Templeton Grant Drukker News
In a project funded by the John Templeton Foundation to the group of Micha Drukker, scientists will produce stem cells from short and long living understudied species to model cellular and organismal lifespan.
The 925K€ project encompasses a new direction to investigate specie-specific lifespan using stem cells. Current theory underscores oxidative damage proportional to body size scaling, selection of traits, lifetime reproductive events, and Hayflick limit as propositions to explain the rate of animal and human ageing. However, many animals, and human organs deviate from these mechanisms, thus the theory of ageing is missing crucial components.
The premise of this project is that mechanisms of stress resilience have been overlooked, and that a promising direction is lncRNA genes that play a central role in protection from cellular stress.

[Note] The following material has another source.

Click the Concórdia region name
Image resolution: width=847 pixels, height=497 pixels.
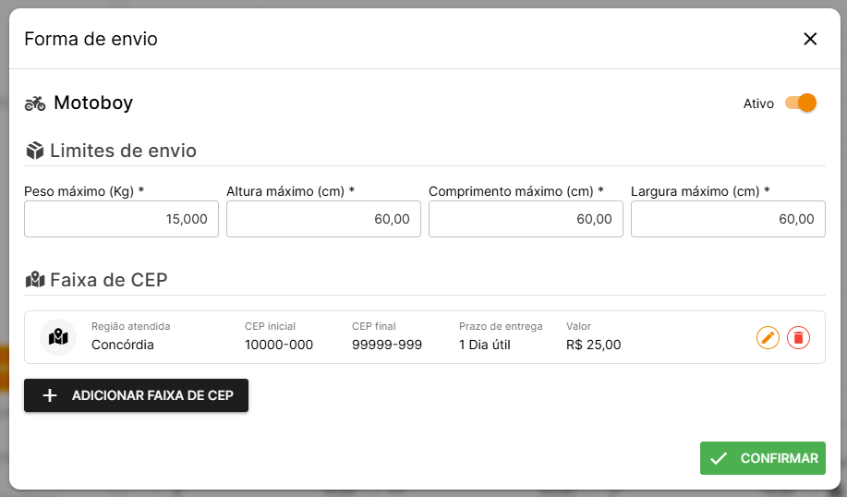tap(123, 345)

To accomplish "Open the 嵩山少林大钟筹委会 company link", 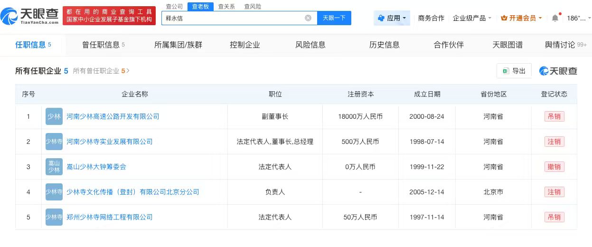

A stem cell zoo will be established from long and short living mammals using harmless tissue collection, and differentiation protocols will be used to produce in the lab cell types that are otherwise completely inaccessible, like brain cells of large whales. The project will analyze connections between cellular stress resilience to lifespan. If successful it will pave the road for a new direction in lifespan and ageing theory, and potentially novel drug modalities in ageing associated diseases.
The project includes a collaboration with the lab Bob van de Water on stress response mechanisms and toxicology. Micha will give a public lecture at LiveScience in the Naturalis Biodiversity Center at Leiden on November 3rd at 4PM on this topic and the establishment of an iPS cell zoo for research purposes and promoting biodiversity stem cell banks.